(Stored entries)
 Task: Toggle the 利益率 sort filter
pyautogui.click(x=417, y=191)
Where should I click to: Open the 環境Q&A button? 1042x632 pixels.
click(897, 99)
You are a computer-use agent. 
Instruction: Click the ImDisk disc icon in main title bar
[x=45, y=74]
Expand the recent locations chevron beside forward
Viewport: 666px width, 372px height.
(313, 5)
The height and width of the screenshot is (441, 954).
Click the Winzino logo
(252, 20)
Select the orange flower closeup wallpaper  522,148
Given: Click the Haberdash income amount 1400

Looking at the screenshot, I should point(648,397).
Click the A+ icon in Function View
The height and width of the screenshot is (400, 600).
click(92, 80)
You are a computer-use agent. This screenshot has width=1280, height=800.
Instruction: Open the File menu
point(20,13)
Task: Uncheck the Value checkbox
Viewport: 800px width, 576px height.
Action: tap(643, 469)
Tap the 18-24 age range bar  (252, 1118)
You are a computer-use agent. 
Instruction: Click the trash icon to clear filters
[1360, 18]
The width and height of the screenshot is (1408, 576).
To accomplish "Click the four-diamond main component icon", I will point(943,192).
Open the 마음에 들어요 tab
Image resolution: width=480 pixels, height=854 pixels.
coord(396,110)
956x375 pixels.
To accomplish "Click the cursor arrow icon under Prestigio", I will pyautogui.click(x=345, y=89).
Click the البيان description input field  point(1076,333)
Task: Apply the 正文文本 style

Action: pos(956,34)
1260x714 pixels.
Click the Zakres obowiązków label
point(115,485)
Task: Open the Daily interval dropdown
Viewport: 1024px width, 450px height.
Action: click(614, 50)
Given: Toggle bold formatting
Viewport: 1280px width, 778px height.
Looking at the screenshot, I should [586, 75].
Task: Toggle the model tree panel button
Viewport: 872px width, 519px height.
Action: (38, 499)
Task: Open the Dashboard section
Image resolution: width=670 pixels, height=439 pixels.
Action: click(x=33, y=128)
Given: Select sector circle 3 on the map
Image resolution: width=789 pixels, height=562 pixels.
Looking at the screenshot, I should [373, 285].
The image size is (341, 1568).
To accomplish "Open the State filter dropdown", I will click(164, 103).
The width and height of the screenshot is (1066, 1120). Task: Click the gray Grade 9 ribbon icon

Work request:
Reproduce the data exactly. All of it is needed.

Answer to this exercise:
 Task: Toggle the 利益率 sort filter
pyautogui.click(x=417, y=191)
Where should I click to: Open the 環境Q&A button? 1042x632 pixels.
click(897, 99)
You are a computer-use agent. 
Instruction: Click the ImDisk disc icon in main title bar
[x=45, y=74]
Expand the recent locations chevron beside forward
Viewport: 666px width, 372px height.
(313, 5)
The height and width of the screenshot is (441, 954).
Click the Winzino logo
(252, 20)
Select the orange flower closeup wallpaper  522,148
Given: Click the Haberdash income amount 1400

Looking at the screenshot, I should point(648,397).
Click the A+ icon in Function View
The height and width of the screenshot is (400, 600).
click(92, 80)
You are a computer-use agent. This screenshot has width=1280, height=800.
Instruction: Open the File menu
point(20,13)
Task: Uncheck the Value checkbox
Viewport: 800px width, 576px height.
Action: tap(643, 469)
Tap the 18-24 age range bar  (252, 1118)
You are a computer-use agent. 
Instruction: Click the trash icon to clear filters
[1360, 18]
The width and height of the screenshot is (1408, 576).
To accomplish "Click the four-diamond main component icon", I will point(943,192).
Open the 마음에 들어요 tab
Image resolution: width=480 pixels, height=854 pixels.
coord(396,110)
956x375 pixels.
To accomplish "Click the cursor arrow icon under Prestigio", I will pyautogui.click(x=345, y=89).
Click the البيان description input field  point(1076,333)
Task: Apply the 正文文本 style

Action: pos(956,34)
1260x714 pixels.
Click the Zakres obowiązków label
point(115,485)
Task: Open the Daily interval dropdown
Viewport: 1024px width, 450px height.
Action: click(614, 50)
Given: Toggle bold formatting
Viewport: 1280px width, 778px height.
Looking at the screenshot, I should [586, 75].
Task: Toggle the model tree panel button
Viewport: 872px width, 519px height.
Action: (38, 499)
Task: Open the Dashboard section
Image resolution: width=670 pixels, height=439 pixels.
Action: click(x=33, y=128)
Given: Select sector circle 3 on the map
Image resolution: width=789 pixels, height=562 pixels.
Looking at the screenshot, I should [373, 285].
The image size is (341, 1568).
To accomplish "Open the State filter dropdown", I will click(164, 103).
The width and height of the screenshot is (1066, 1120). Task: Click the gray Grade 9 ribbon icon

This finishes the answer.